In dimension one, the Severi–Brauer varieties are conics. The corresponding central simple algebras are the quaternion algebras. The quaternion algebra (a, b)_{K}, with generators $i,j$ and relations $i^2=a, j^2=b$ and $ij = -ji$, corresponds to the conic C(a, b) with equation
 $z^2 = ax^2 + by^2$
and the algebra (a, b)_{K} splits, that is, (a, b)_{K} is isomorphic to a matrix algebra over K, if and only if C(a, b) has a point defined over K: this is in turn equivalent to C(a, b) being isomorphic to the projective line over K.

Such varieties are of interest not only in diophantine geometry, but also in Galois cohomology. They represent (at least if K is a perfect field) Galois cohomology classes in
H^{1}(G(K^{s}/K),PGL_{n}),
where PGL_{n}
is the projective linear group, and n is one more than the dimension of
the variety V. As usual in Galois cohomology, we often leave the $G(K^s/K)$ implied. There is a short exact sequence
 1 → GL_{1} → GL_{n} → PGL_{n} → 1
of algebraic groups. This implies a connecting homomorphism
 H^{1}(PGL_{n}) → H^{2}(GL_{1})
at the level of cohomology.
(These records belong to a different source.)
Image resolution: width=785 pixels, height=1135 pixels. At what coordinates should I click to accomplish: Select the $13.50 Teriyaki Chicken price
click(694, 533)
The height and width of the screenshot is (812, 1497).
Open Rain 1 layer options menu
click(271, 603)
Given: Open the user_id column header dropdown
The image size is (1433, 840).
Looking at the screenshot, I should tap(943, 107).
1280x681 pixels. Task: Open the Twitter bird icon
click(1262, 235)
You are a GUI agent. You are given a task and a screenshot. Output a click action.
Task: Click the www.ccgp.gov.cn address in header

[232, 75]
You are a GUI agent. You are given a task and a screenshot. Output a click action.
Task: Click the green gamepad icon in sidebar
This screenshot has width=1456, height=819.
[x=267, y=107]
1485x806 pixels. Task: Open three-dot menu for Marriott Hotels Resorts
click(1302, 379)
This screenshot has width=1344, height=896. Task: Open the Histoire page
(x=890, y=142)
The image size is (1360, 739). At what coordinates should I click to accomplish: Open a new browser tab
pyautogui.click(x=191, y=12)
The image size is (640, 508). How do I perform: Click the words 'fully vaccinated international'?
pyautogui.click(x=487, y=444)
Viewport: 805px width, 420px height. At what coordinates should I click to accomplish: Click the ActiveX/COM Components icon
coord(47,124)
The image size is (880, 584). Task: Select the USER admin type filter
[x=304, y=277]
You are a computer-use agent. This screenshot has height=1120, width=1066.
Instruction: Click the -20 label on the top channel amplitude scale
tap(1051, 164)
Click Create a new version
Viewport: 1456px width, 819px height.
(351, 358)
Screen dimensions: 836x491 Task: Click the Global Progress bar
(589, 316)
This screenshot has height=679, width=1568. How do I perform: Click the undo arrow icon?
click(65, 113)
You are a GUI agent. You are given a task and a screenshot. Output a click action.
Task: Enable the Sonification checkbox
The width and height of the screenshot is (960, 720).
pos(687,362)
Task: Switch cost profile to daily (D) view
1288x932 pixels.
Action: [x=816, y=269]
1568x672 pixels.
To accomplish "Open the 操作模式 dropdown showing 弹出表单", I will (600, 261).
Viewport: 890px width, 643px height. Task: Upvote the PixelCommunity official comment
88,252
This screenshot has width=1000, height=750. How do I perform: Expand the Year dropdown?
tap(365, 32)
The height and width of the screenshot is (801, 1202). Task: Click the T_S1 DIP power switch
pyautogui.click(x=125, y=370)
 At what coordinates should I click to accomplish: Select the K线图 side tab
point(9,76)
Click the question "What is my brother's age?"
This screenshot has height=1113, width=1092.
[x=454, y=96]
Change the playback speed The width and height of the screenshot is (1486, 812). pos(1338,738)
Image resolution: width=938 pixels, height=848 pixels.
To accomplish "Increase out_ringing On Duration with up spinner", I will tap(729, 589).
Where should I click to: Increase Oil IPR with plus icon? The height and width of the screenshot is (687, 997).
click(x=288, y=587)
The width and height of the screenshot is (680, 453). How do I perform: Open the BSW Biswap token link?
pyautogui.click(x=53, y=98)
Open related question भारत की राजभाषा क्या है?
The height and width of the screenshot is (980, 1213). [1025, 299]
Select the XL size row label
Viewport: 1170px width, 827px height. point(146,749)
Here H^{2}(GL_{1}) is identified with the Brauer group of K, while the kernel is trivial because
H^{1}(GL_{n}) =
by an extension of Hilbert's Theorem 90. Therefore, Severi–Brauer varieties can be faithfully represented by Brauer group elements, i.e. classes of central simple algebras.

Lichtenbaum showed that if X is a Severi–Brauer variety over K then there is an exact sequence
 $0 \rightarrow \mathrm{Pic}(X) \rightarrow \mathbb{Z} ~\stackrel{\delta}{\rightarrow}~ \mathrm{Br}(K) \rightarrow \mathrm{Br}(K)/(X) \rightarrow 0 \ .$

Here the map δ sends 1 to the Brauer class corresponding to X.

As a consequence, we see that if the class of X has order d in the Brauer group then there is a divisor class of degree d on X. The associated linear system defines the d-dimensional embedding of X over a splitting field L.